Yöneticinin etrafını, yapmacık gülücükler atan, abartılı hareketlerle iltifatta bulunan, yöneticiyi yere göğe sığdırmayan, vur deyince öldüren, akşam deyince işte ay işte pervin diyen insanlar sarmışsa bu iki nedenden dolayıdır: Korku veya umut. Etrafındakiler ya bu davranışları yöneticinin korku salan tarzından veya umut dağıtan tutumundan dolayı sergilerler. İkisi de yöneticinin iyi bir yönetici olmadığını gösterir. Korku, yöneticinin despot, umut ise saf biri oluşuna işaret eder. Yönetici, etrafındakilerin dalkavukluğuna kanarak onlara umut veriyor, onlar da yöneticiyi parmaklarında oynatıyorlar demektir.
Dalkavukların belli bir duruşu, omurgası, ilkesi, inancı, görüşü yoktur. Onlar iktidara ve kuvvete odaklı kişiliklerdir. Onlar için tek geçerli değer, “kral öldü yaşasın kral!” anlayışıdır. Dalkavuklar, her yönetimin altında bir kılıfını bulup tüm basamakları tırmanarak en yüksek makamlara kadar çıkabilen cingözlerdir. Gılgamış Destanı’ndaki dalkavuklar tanrıların katına bile çıkabilmişler. Destanda anlatıldığına göre Gılgamış, tembel ve asalak bir insan olan Utanapişti’yi tanrılar arasında görünce şaşırır ve sorar: “Yan gelip yatmaktan başka bir şey yapmıyorsun! Söyle bana nasıl oldu da Tanrılar Meclisi’ne katılıp ölümsüzlüğe eriştin?!” Utanapişti, o makama nasıl çıktığını ayrıntısıyla anlatınca altında yalakalık ve dalkavukluk yattığı anlaşılır.

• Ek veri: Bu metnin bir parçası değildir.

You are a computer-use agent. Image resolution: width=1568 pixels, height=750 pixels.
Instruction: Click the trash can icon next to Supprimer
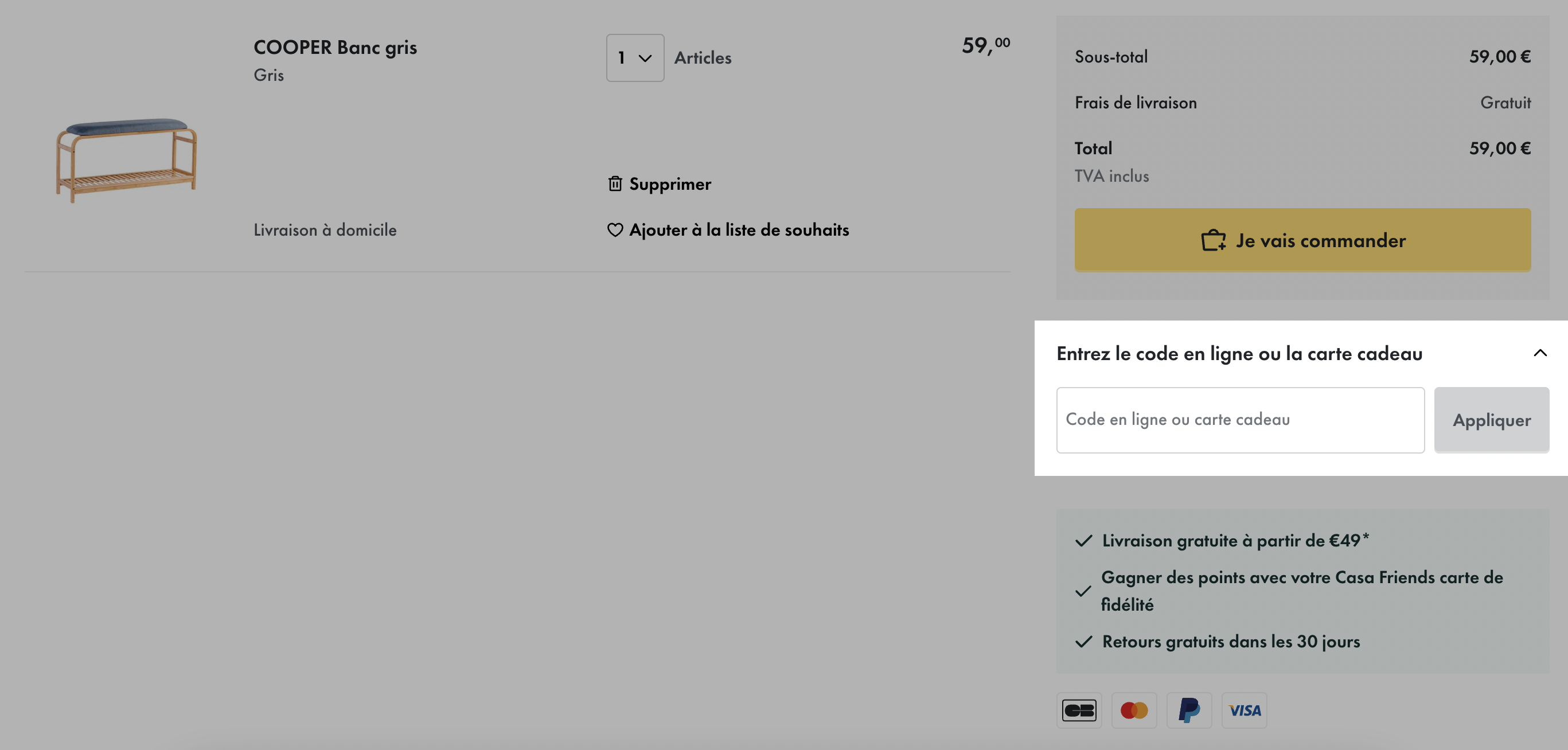click(615, 183)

Tüm bunları dikkate aldığımızda yöneticinin mütevazi, söz dinleyen, eleştiriye açık, başkasının görüşlerine değer veren, hak ve hukuka riayet eden, işgal ettiği makamın geçici olduğunu idrak eden bir mizaçta olması çok önemlidir. Ancak yukarıda ifade ettiğimiz gibi, otorite melek gibi bir insanı bile yoldan çıkarıp adaletten uzaklaştırabilir. Bu bakımdan hukuk temelinde kurulan, yöneticinin yetki ve iradesini hukukun sınırları içinde tutan açık ve şeffaf bir sistem teşkil etmek önemlidir. Yönetimin ve yöneticinin adalete hizmet etmesi ancak böyle bir yoldan sağlanabilir.